One of my favorite days to read the Internet is January 1st. The mornings are quiet, as many self-employed bloggers and freelance writers are nursing champagne headaches or soaking up the last days of holiday hiatus. Yet as the afternoon creeps in, Twitter slowly becomes abuzz with links to resolutions, challenges, life-betterments in one form or another. And I love it. There’s a lot of fluff, yes, and a lot of the usual suspects. But there’s also a lot of meaning. A lot of self-reflection. A lot of inspiration and excitement for the coming year.
There’s a link to Bob Dylan reciting the top ten most popular New Year’s Resolutions (I’ll bet you can guess them all). 12 TED talks that might inspire your own resolutions. Famous people’s resolutions. The anti-resolution. The manifesto (and how to write said manifesto). Project Life 365. The 100 Thing Challenge. And on and on and on.
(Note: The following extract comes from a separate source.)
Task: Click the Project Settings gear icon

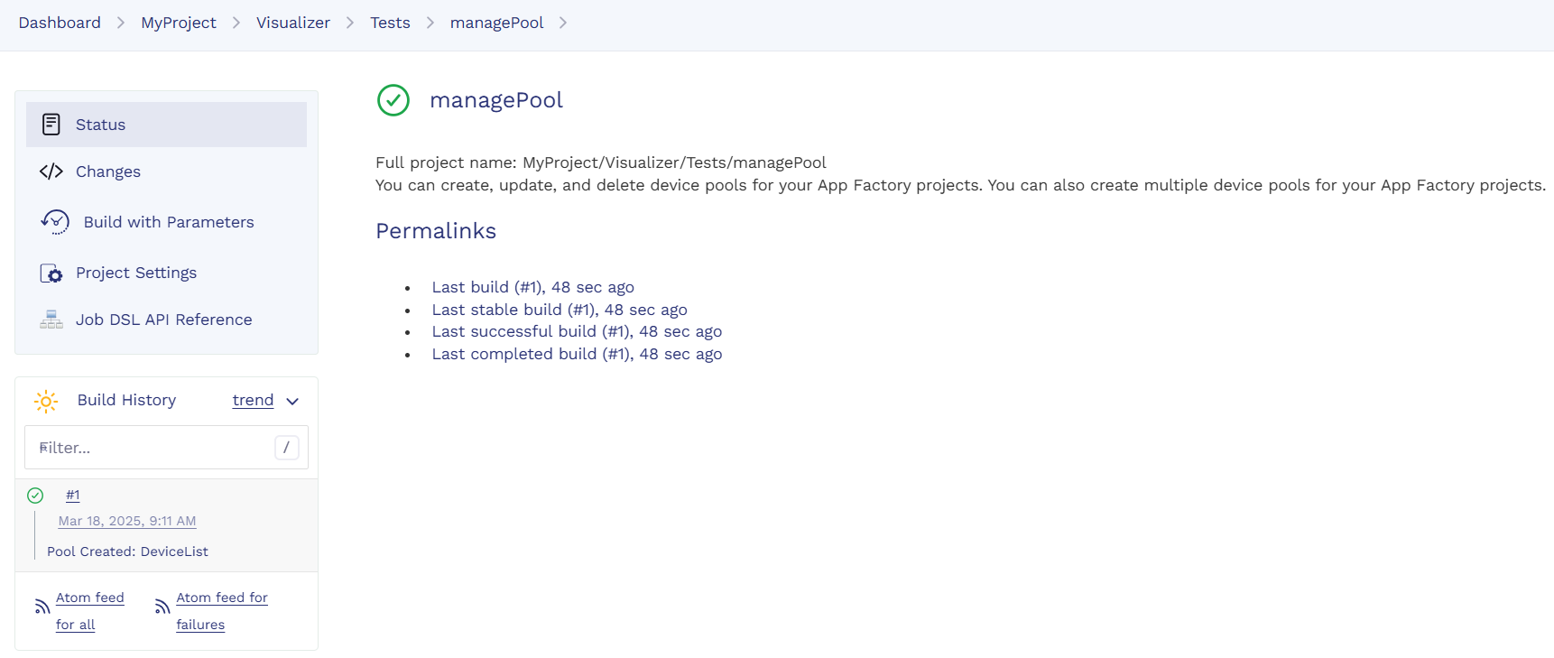Action: 51,273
In the past, I’ve always practiced a tradition on January 1st: the creation of two lists. One list contained goals for the year, much like every other resolution-maker-and-hopefully-keeper. The other? Non-goals. Quirks and habits in my daily life that I’ve grown accustomed to, that I’ve grown to love about myself. It’s a practice I highly recommend, but one I won’t be participating in this year.
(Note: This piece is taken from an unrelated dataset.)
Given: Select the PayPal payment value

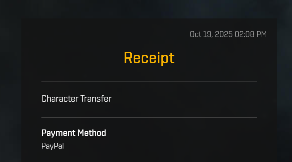Looking at the screenshot, I should (x=52, y=146).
Instead, I’m slowing down. I’m living in the moment. I’m letting my curiosity lead its course, whether I follow it down the path of an intriguing design concept, a leisurely walk or an impromptu dance party in the kitchen with my daughter.
The quote printed on the above sign was taken from Benjamin Franklin’s daily schedule. A tedious schedule, yes, but a schedule with purpose. A schedule bookended with two simple question:
What good shall I do this day? and What good have I done today?
I can’t wait to fill in the blanks. Happy 2013, us.